Requirements: Collect every line of the records that contains the string "Click", treating uppercase and lowercase letters as different.

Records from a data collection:
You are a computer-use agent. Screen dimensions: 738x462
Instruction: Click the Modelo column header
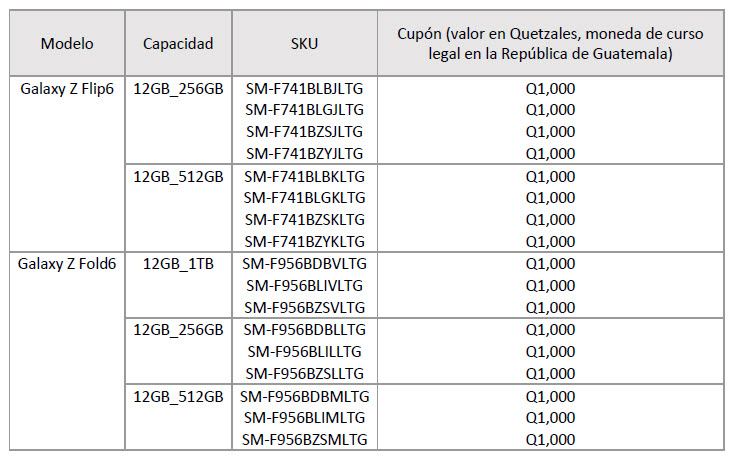point(67,44)
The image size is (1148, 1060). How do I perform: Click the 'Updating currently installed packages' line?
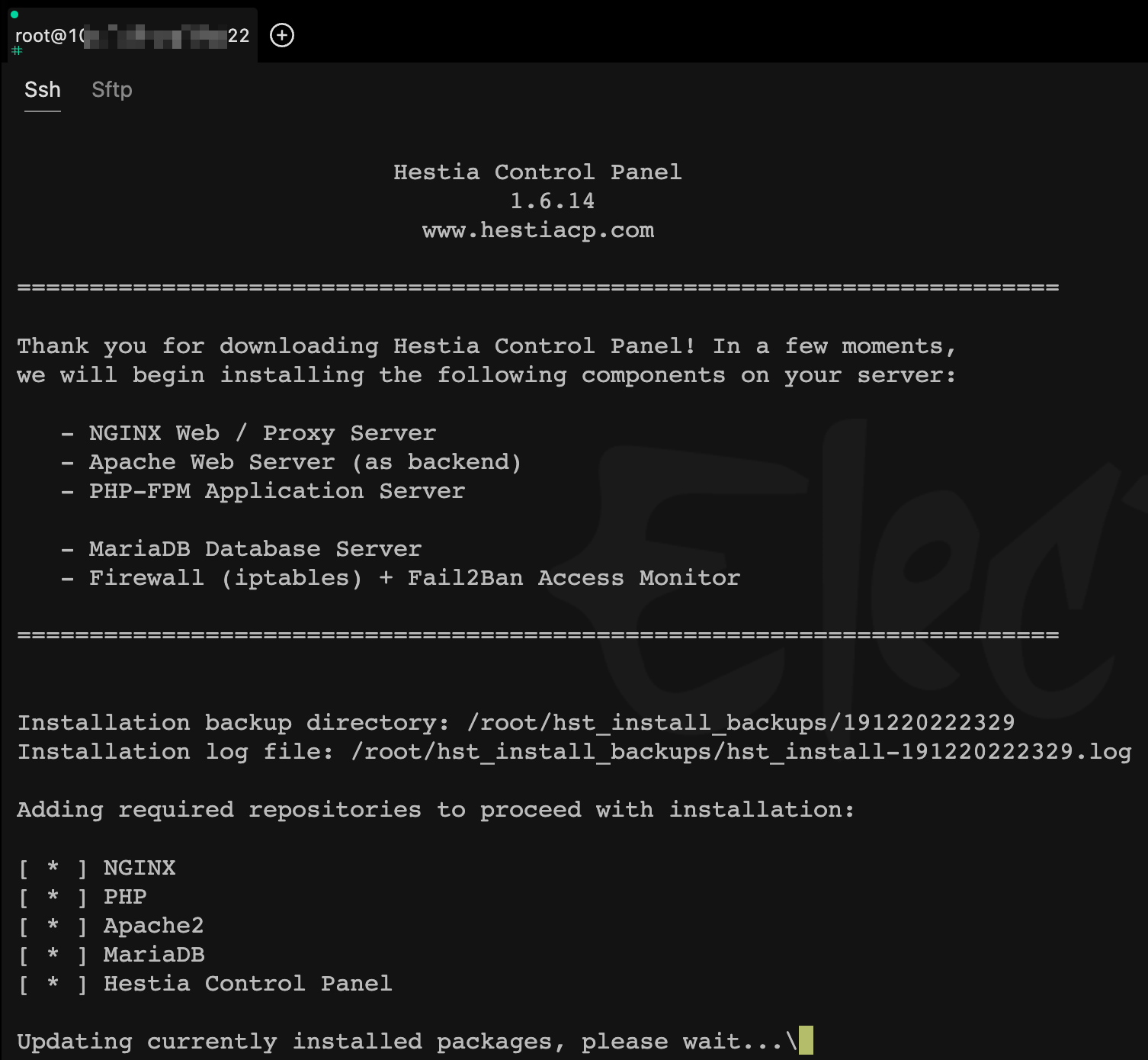(400, 1042)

Reply:
Instruction: Click the Modelo column header
The image size is (1148, 1060). How do I perform: Click the 'Updating currently installed packages' line?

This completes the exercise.